__WHAT TO DO__. Exact repetition of every record is required.

__SUPPLIED RECORDS__.
*** Block opens ***

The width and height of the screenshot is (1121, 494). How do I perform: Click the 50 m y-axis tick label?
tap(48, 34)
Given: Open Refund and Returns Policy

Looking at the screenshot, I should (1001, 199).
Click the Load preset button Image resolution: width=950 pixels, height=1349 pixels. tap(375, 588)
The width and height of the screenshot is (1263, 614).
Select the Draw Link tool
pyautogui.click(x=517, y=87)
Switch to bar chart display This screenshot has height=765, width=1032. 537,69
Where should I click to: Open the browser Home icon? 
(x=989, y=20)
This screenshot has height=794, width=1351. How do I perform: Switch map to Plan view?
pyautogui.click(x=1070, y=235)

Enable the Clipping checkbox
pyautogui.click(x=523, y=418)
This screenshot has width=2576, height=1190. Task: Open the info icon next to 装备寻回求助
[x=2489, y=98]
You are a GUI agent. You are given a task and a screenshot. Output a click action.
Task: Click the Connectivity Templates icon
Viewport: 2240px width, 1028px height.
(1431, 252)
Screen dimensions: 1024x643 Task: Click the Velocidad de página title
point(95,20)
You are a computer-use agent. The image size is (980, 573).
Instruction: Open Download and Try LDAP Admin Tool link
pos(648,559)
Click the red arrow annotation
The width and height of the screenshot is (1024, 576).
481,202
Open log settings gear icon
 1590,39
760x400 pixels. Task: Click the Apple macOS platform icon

*** Block closes ***

__THE COMPLETED TASK__.
The width and height of the screenshot is (1121, 494). How do I perform: Click the 50 m y-axis tick label?
tap(48, 34)
Given: Open Refund and Returns Policy

Looking at the screenshot, I should (1001, 199).
Click the Load preset button Image resolution: width=950 pixels, height=1349 pixels. tap(375, 588)
The width and height of the screenshot is (1263, 614).
Select the Draw Link tool
pyautogui.click(x=517, y=87)
Switch to bar chart display This screenshot has height=765, width=1032. 537,69
Where should I click to: Open the browser Home icon? 
(x=989, y=20)
This screenshot has height=794, width=1351. How do I perform: Switch map to Plan view?
pyautogui.click(x=1070, y=235)

Enable the Clipping checkbox
pyautogui.click(x=523, y=418)
This screenshot has width=2576, height=1190. Task: Open the info icon next to 装备寻回求助
[x=2489, y=98]
You are a GUI agent. You are given a task and a screenshot. Output a click action.
Task: Click the Connectivity Templates icon
Viewport: 2240px width, 1028px height.
(1431, 252)
Screen dimensions: 1024x643 Task: Click the Velocidad de página title
point(95,20)
You are a computer-use agent. The image size is (980, 573).
Instruction: Open Download and Try LDAP Admin Tool link
pos(648,559)
Click the red arrow annotation
The width and height of the screenshot is (1024, 576).
481,202
Open log settings gear icon
 1590,39
760x400 pixels. Task: Click the Apple macOS platform icon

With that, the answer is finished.